The `lag_phase` column indicates the current phase of Kafka consumption:

* **`BACKFILL`**: The consumer is processing historical data during initial job creation. In this phase, the `consumer_offset` reflects the backfill progress offset.
* **`LIVE`**: The backfill has completed (or no backfill state exists) and the consumer is processing real-time streaming data. In this phase, the `consumer_offset` reflects the latest offset reported by the source reader.

### Example usage

Check for jobs with significant consumer lag:

```sql theme={null}
SELECT 
    job_id, 
    partition_id, 
    lag_phase, 
    lag 
FROM rw_catalog.rw_kafka_job_lag 
WHERE lag > 1000 
ORDER BY lag DESC;
```

Monitor backfill progress for a specific job:

```sql theme={null}
SELECT 
    source_id,
    fragment_id,
    partition_id,
    lag_phase,
    consumer_offset,
    high_watermark,
    lag
FROM rw_catalog.rw_kafka_job_lag
WHERE job_id = 1001 -- Replace with your job ID
ORDER BY partition_id;
```

View average lag by job:

```sql theme={null}
SELECT 
    job_id,
    lag_phase,
    COUNT(*) as partition_count,
    AVG(lag) as avg_lag,
    MAX(lag) as max_lag
FROM rw_catalog.rw_kafka_job_lag
WHERE lag IS NOT NULL
GROUP BY job_id, lag_phase
ORDER BY avg_lag DESC;
```

## Best practices

* **Monitor during initial creation**: When creating a new materialized view or sink from a Kafka source, monitor the backfill progress to ensure it completes successfully.
* **Track lag trends**: Regularly query `rw_kafka_job_lag` to identify partitions that consistently show high lag, which may indicate performance issues.
* **Alert on high lag**: Set up monitoring alerts when lag exceeds acceptable thresholds for your use case.
* **Check lag phase transitions**: Monitor when jobs transition from `BACKFILL` to `LIVE` phase to understand when real-time processing begins.

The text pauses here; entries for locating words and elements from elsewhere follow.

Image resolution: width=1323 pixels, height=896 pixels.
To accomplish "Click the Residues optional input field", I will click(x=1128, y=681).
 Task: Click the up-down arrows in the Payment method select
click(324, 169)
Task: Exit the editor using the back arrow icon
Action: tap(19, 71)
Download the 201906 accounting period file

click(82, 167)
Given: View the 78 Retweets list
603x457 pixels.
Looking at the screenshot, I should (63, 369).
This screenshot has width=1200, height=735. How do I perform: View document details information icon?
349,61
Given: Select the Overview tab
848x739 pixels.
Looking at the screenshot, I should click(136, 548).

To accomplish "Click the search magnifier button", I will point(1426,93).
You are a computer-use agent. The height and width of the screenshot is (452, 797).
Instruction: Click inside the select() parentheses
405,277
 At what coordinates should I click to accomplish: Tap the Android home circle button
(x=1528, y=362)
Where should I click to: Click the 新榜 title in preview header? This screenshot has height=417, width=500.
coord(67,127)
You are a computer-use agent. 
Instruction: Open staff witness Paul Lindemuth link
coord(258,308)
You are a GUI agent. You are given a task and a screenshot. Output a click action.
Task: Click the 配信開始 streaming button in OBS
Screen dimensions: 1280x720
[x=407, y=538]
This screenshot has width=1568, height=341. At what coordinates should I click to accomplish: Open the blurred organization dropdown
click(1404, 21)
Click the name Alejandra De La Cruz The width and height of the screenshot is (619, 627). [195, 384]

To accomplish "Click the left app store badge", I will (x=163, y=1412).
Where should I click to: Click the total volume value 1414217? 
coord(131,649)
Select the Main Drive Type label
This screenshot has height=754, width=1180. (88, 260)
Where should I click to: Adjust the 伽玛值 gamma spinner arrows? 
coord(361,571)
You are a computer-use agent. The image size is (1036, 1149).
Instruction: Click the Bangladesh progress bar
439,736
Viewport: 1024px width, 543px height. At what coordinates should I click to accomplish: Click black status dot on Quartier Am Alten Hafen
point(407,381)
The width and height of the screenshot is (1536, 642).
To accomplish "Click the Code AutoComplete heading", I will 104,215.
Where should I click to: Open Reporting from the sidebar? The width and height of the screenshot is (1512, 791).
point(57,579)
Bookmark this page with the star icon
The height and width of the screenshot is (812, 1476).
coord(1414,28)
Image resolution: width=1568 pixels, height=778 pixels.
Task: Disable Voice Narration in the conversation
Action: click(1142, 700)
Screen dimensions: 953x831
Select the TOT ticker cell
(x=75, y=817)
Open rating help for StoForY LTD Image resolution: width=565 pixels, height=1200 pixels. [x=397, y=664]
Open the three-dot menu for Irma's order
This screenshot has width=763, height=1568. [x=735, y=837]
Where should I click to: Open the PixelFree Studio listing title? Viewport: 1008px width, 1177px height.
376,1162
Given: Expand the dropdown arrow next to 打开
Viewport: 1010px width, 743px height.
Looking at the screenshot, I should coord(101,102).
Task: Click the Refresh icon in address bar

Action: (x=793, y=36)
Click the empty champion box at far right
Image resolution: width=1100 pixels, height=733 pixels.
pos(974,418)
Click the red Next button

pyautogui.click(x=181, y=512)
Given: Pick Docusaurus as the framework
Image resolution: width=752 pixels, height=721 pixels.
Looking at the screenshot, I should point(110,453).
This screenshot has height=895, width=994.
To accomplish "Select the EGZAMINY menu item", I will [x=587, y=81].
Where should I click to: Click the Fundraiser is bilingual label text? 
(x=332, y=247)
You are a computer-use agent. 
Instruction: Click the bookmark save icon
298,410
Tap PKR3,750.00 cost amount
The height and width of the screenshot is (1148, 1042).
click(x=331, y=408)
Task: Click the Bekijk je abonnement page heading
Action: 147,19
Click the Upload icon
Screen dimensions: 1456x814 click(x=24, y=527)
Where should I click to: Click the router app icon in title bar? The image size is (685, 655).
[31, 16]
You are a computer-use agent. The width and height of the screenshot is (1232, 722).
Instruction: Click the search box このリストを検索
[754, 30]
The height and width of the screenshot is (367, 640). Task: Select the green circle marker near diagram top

## Troubleshooting high lag

If you observe high consumer lag:

1. **Check resource utilization**: High lag may indicate that compute nodes are under-provisioned or overloaded.
2. **Review parallelism settings**: Consider [adjusting the parallelism](/sql/commands/sql-alter-fragment) of your streaming jobs to increase processing capacity.
3. **Inspect Kafka broker health**: Verify that Kafka brokers are operating normally and not experiencing performance issues.
4. **Examine query complexity**: Complex transformations in materialized views may slow down consumption.
5. **Check NULL values**: If `high_watermark` or `consumer_offset` is NULL, metrics may not yet be available. This can happen shortly after source creation or if the Prometheus endpoint is not configured.